Customs and other government agencies have until late June 2022 to develop guidance for importers on acceptable due diligence and evidence to prove goods are not made with forced labor.
Sanctions may also now be imposed on any foreign person who knowingly engages in the forced labor of Uyghurs and other predominantly Muslim ethnic groups in Xinjiang, and any foreign person who knowingly engages in efforts to contravene U.S. law regarding the importation of forced labor goods from Xinjiang.
Customs and other government agencies have until late June 2022 to develop guidance for importers on acceptable due diligence and evidence to prove goods are not made with forced labor Even before the Uyghur Forced Labor Prevention Act goes into effect, Customs has already significantly increased its enforcement against forced labor by issuing withhold release orders (WROs) and increasing the number of detentions of imported shipments. In 2021, Customs had 53 active WROs and in the last three months of 2021 detained 912 shipments on the possibility that certain products or inputs are made by forced labor. In June 2021 a WRO was issued for silica-based products made by Hoshine Silicon Industry Co., Ltd., in Xinjiang.
Some manufacturers do not view themselves as importers, but in fact their equipment and raw materials are sourced globally. Accordingly, manufacturers or companies purchasing components sourced globally must review supply chains and global operations and should tackle the issue of forced labor, review internal controls, and ensure all suppliers adhere to an effective code of conduct including provisions on forced labor and edit customer agreements to protect against late or missed delivery.
Importers can also prepare for the contingency that Customs will in fact determine that the importer has not proven that the goods were not made with forced labor and thus deny the merchandise entry into the U.S. Purchase agreements should account for the possibility that merchandise may be detained and who will bear the burden of the added detention costs.

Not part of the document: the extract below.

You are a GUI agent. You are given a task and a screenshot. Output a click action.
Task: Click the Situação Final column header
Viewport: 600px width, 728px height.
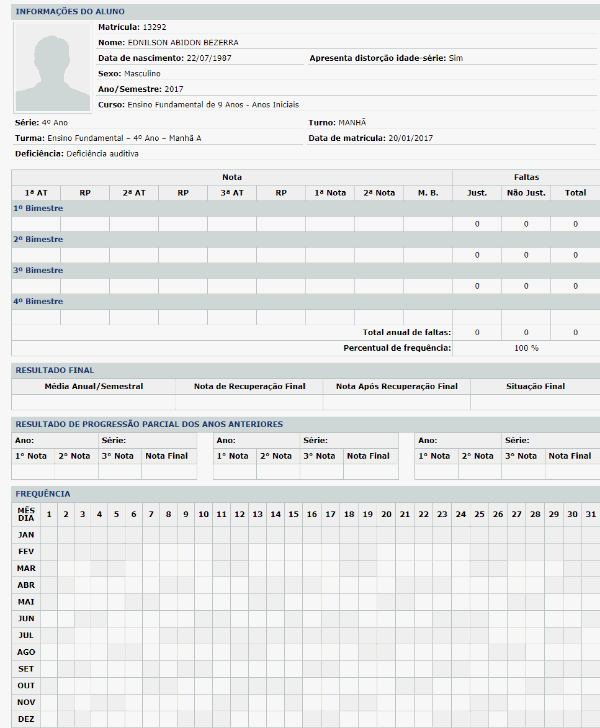tap(535, 386)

If the importer decides to submit documentation to Customs to support the shipment, the importer is responsible for the warehouse fees, which will add up. Customs has been taking up to four or five months to review and make its determination. The required documentation is intensive and will take effort and resources to prepare a submission that may or may not secure a release of the detained goods. Customs does not release statistics on successful submissions.
As 2022 begins, manufacturers should keep in mind these top two trade concerns — the additional costs of increased tariffs and the enforcement of the prohibition of importing products and components made with forced labor — to increase the likelihood of smooth delivery of equipment, raw materials, and components with efficient costing.